As I close my eyes and think of Dravid, to my mind always comes a picture. On a field among men in blue I see him in white. He is all set to face the delivery. Shifts body weight to the back foot, waits for the ball and plays his characteristic late cut so late that it appears as if he just pushed the ball out of the keeper's gloves. Before I can completely grasp the beauty of it, he is out of his crease and running.... This time, not to come back again...

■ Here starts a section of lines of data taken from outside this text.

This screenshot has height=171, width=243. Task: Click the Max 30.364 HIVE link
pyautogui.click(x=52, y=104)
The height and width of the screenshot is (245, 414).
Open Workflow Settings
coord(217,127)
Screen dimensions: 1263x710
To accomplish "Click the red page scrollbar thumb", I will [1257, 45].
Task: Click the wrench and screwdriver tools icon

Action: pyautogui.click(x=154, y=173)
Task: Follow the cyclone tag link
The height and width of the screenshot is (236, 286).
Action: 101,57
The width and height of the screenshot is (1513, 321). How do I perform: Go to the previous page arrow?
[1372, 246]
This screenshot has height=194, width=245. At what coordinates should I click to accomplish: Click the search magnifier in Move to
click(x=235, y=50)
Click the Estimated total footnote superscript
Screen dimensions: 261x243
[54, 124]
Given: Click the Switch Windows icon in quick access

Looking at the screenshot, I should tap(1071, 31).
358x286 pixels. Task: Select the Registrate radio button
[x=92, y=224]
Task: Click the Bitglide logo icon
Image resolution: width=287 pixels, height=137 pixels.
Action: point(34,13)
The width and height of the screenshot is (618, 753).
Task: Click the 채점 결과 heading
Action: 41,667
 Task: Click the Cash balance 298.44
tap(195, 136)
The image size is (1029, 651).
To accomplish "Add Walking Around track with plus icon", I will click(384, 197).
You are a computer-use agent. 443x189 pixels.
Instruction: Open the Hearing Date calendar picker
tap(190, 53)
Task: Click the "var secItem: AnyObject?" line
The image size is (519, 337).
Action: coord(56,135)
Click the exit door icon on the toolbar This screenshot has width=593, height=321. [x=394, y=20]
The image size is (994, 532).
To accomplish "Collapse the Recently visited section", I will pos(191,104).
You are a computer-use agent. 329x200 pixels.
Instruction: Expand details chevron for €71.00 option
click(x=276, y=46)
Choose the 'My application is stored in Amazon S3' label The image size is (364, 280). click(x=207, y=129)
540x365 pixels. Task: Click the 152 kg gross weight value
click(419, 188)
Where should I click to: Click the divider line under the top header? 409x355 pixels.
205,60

Why wouldn't Dravid want himself to be called "The Wall"? If we,as cricket fans can truely understand this, may be we would've got a small window to understand Rahul's batsmanship. It was more than defence and consuming deliveries or even holding up one end. There was the method which only a very few exponents of the art of batting could produce. Of playing the balls by merit, withering out the opposotion, answering every question posed at him and all these with the compactness of technique and grit which was only Dravid's own. True, it is hard to call him an artist for his stroke-play. But he was an artist of different sort, of the philosopher types(if we can call the philosopers as artists). Artist in constructing innings meticulously and an artist who could make the ball coming towads him at 90 mph lie dead at his feet.